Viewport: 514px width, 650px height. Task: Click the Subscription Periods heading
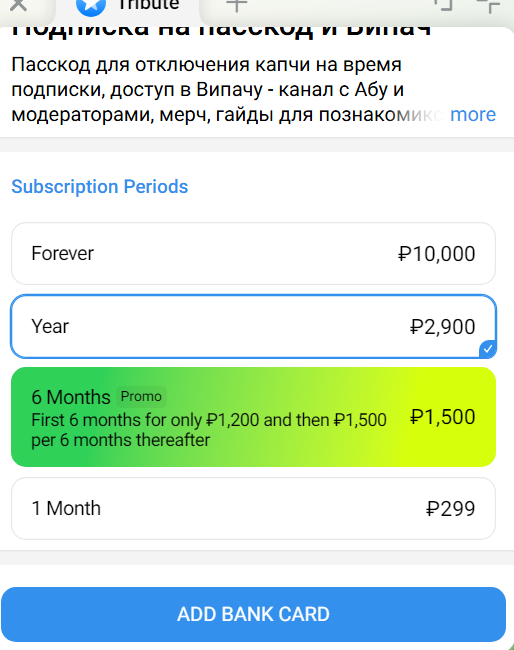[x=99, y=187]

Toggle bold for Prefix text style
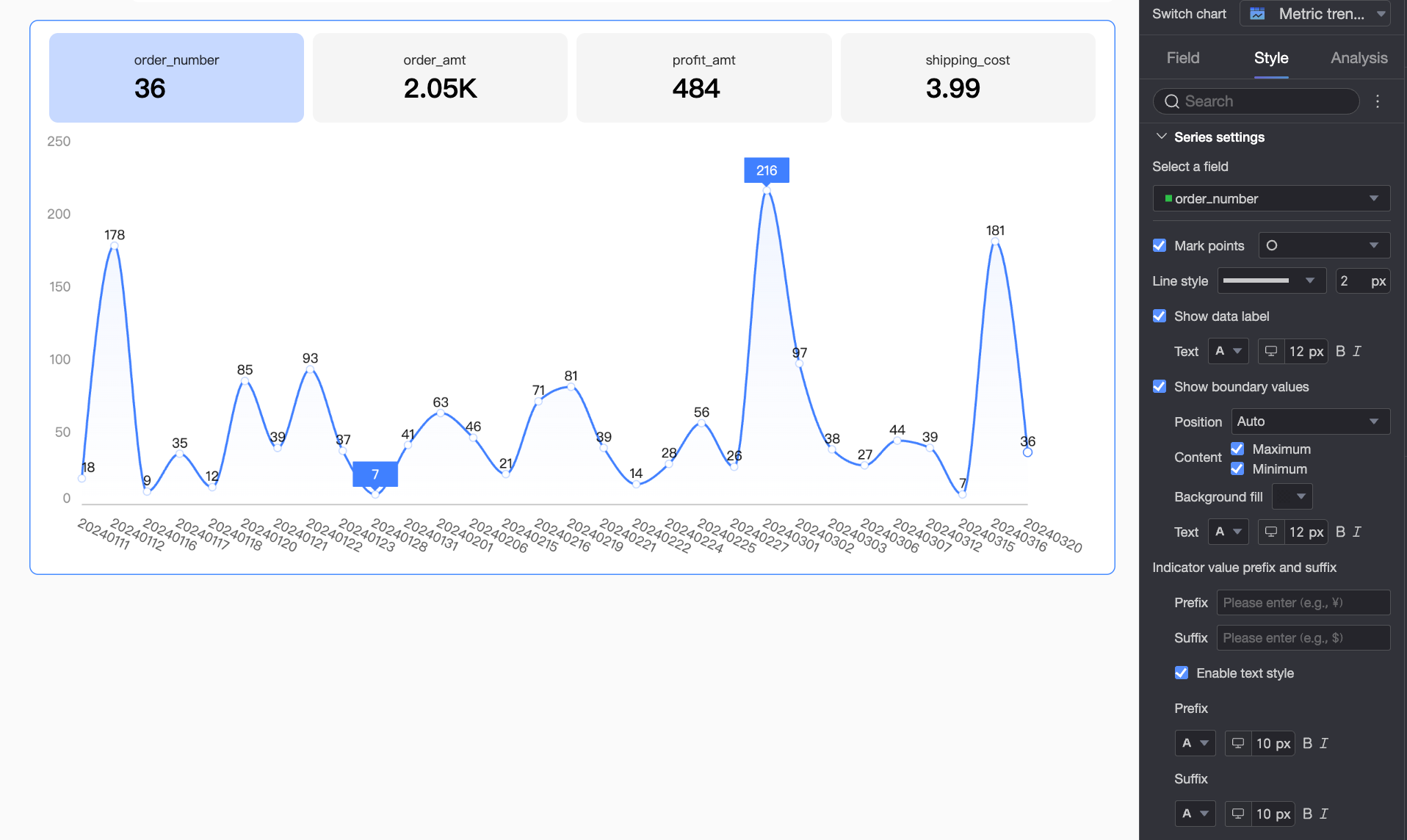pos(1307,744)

::::

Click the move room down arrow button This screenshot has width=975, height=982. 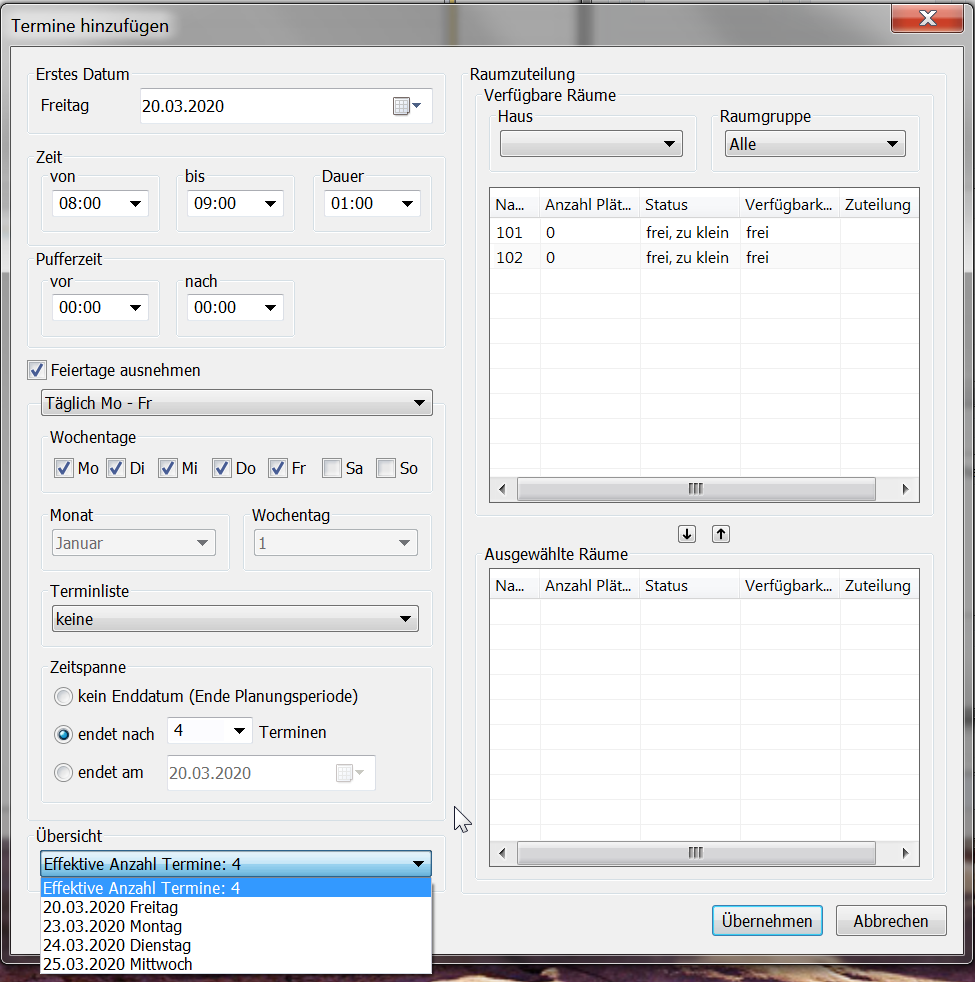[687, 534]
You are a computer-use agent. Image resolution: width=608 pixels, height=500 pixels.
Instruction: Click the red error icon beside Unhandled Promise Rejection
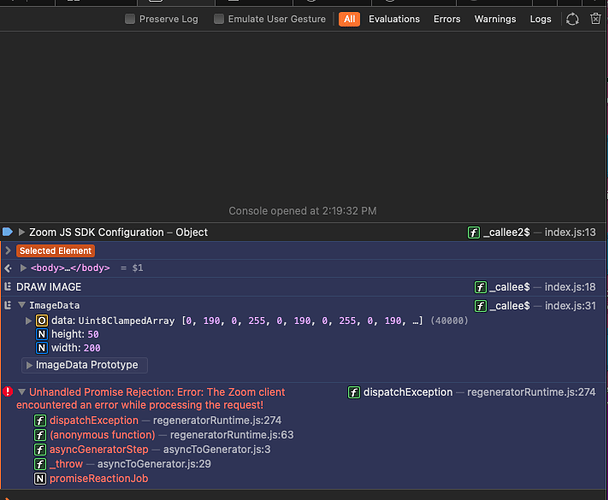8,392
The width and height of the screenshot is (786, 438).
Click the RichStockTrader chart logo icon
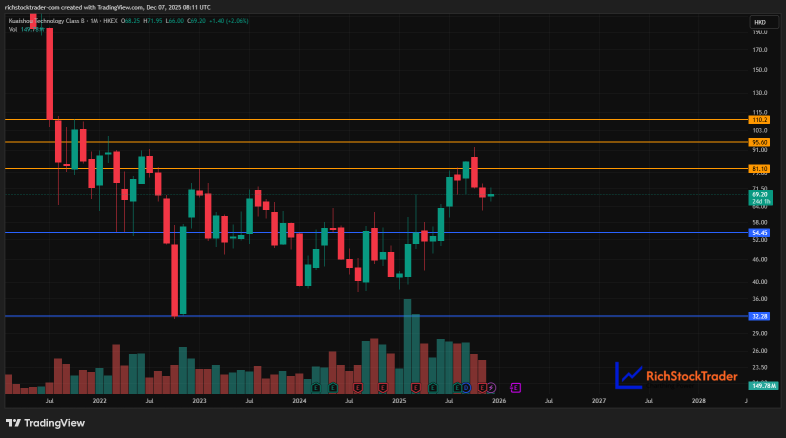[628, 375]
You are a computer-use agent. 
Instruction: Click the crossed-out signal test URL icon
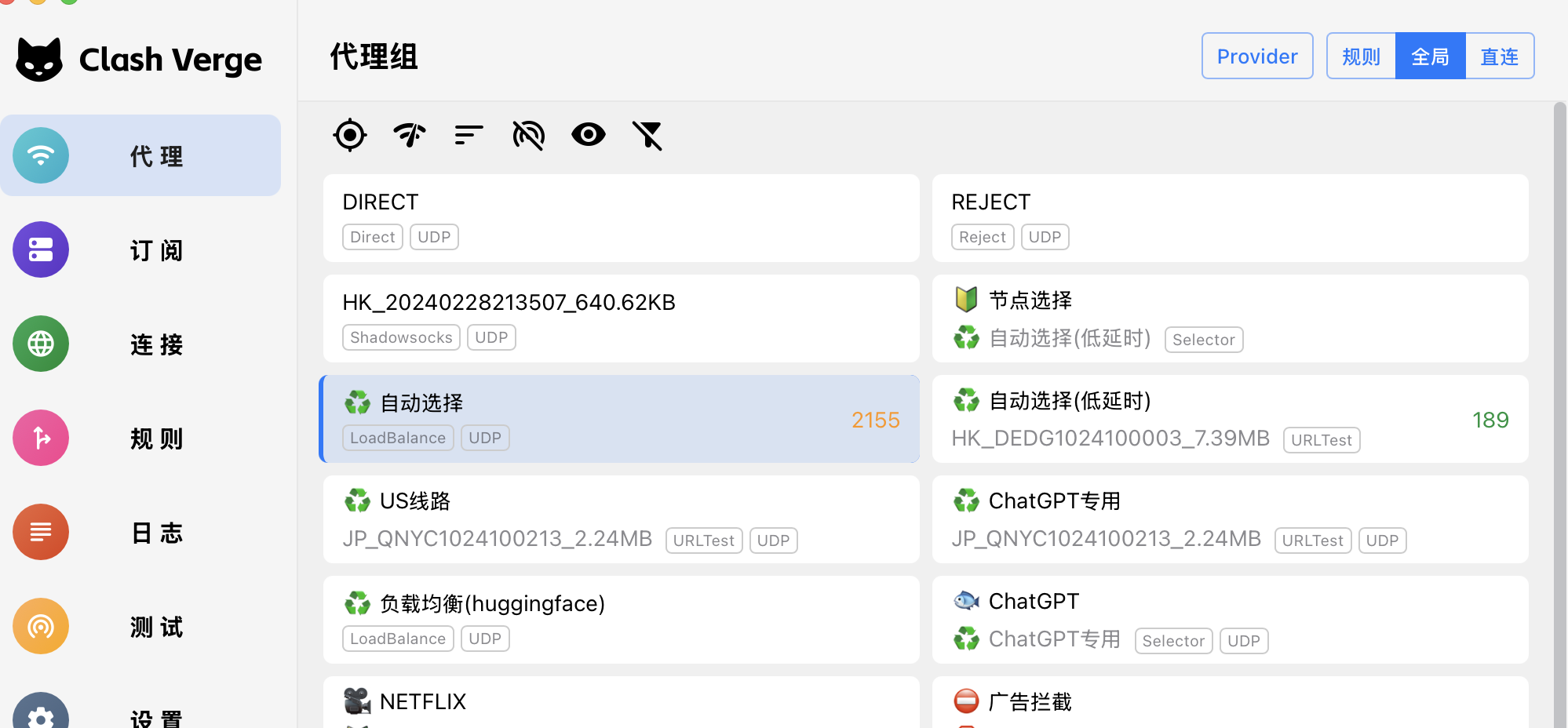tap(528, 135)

::::

Work to be completed: Lines containing the string "agent" in the listing: say how many there are, giving only the number.

Task solution: 2